I want a Rough Guide to MenMen are strange creatures.
You yell at them, you make angry faces at them, you make fun of the hair on their backs, you judge them, you yell at them some more and at the end of the day, they still want to protect you.
Last night was a night of revelations and kumbaya moments. Of course, only because the aid of alcohol and some more alcohol, to the strains of Urdu music (so lovely). Ended up crashing the night at someone's apartment, with the rest of my friends. Felt rather skanky going home at around 8 a.m. in last night's clothes. The good thing was that my family never even noticed. The rest of today was spent recovering from a hangover and feeling very sorry for myself.
I remember last night in bits and pieces, I remember the intense discussion (bordering on argument, really) that MP had with another friend, I remember that friend calling Americans "uncivilized barbarians" and revealing how much he hates the whites (and he has a white girlfriend, go figure), I remember crying a bit because friends said very nice things about me and I felt so touched, I remember being flabbergasted when a friend suddenly revealed that he had felt hurt that I had placed more trust on an ex than I did on him. The thing was that we weren't particularly close friends to begin with. He antagonizes me in many ways although lately, I have loosen up on him. He's actually a pretty good guy and his apartment wasn't the skank ho drug haven from Hell that I was expecting. When I exclaimed my astonishment on how CLEAN his place was, he said with bemusement, "what do you think of me?" I don't know.. occupant of skank ho drug haven from Hell maybe.
The whole trust with ex incident is pretty weird because I hadn't expected myself having so much trust in him. It's actually really embarrassing. He must be feeling all big now, that idiot.
He was the only one, amongst a group of people I like and respect, who convinced me to come down the tower. After my initial excitement of abseiling, once I actually got to the tower, I freaked out and no one could convinced me to just lower myself on the ground. Until the ex grapped the rope on the ground and told me that it was safe. Once I got back on the ground, I had summoned enough courage to go back up on the tower and abseil down. The other dude admitted to me that I was the only reason why he went back up with me, despite his fear of heights, to give me moral support. And despite this, once I got back up the second time, I still couldn't do it, even with his continued encouragement. It took the ex to casually push me off the tower (the worst part is letting yourself go backwards to get into the L-shape position, everything else was such a breeze) - and I finally did it! Abseil, baby! In retrospect, that was funny. It was probably therapy for him - how many people could say that they've pushed their exes off a tower?
So last night, he confessed all this, much to my huge surprise. Honestly, I don't know why it's even worth talking about it because before last night, I hadn't really considered him as a good friend. I haven't known him as long as the ex, whom I obviously have a history with so it's no brainer that I still trust him a whole lot (much to my surprise) even though I definitely know I have no more romantic feelings for him. I guess I'm surprised and touched that he considers me a good friend, despite me ragging on him. He heee. I can't help it, he takes it with such good humour than anyone else i know.
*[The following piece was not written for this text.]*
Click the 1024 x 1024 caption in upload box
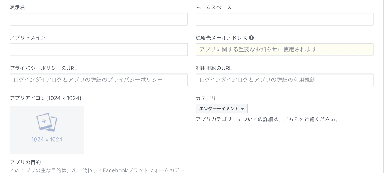The height and width of the screenshot is (173, 384). pos(47,140)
You know that sort of behaviour only encourages me.
At one point, he told me with such earnest, "I would never forgive myself if you get hurt". I stared at him a bit, and resisted the urge to pat his hand and go, "awwww...."
AND just in case you're thinking of it, he's not into me in a romantic way. The dude has a girlfriend that he really cares about. I definitely am NOT into him in that way, and never shall be, sohelpmeGod. But I like him more than I ever did before. I think it's touching that he's so protective of his friends. It's really admirable.
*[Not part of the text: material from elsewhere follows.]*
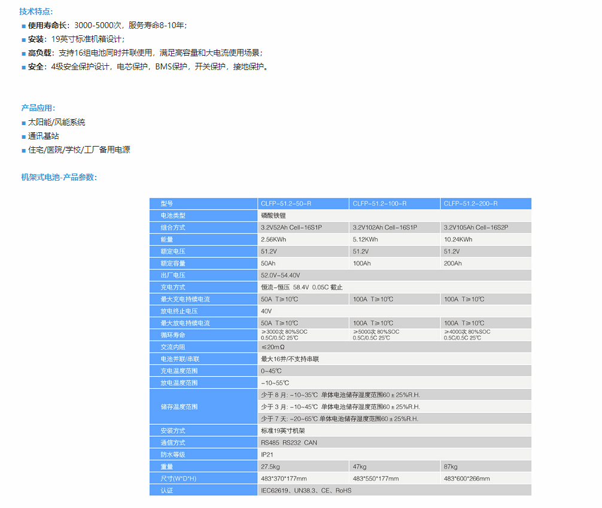Select the RS485 RS232 CAN communication cell

click(x=288, y=443)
Anyway, last night was good fun. Got really chatty with MP, whom I confessed my undying non-lesbianic love and admiration to. And then we had our kumbaya moment. Good therapy stuff.
Oy, I had today all planned out but it all fell into pieces because I was, er, sick. Take my shoes to the cobbler, get my bike repaired because SOMEBODY borrowed it, broke the pedal and NEVER said anything to me about it, which I felt was really rude. Hey, accidents happen but the least you could do is to apologize (and pay for the repairs). Dude, I know you read this journal - where's my long-awaited apology??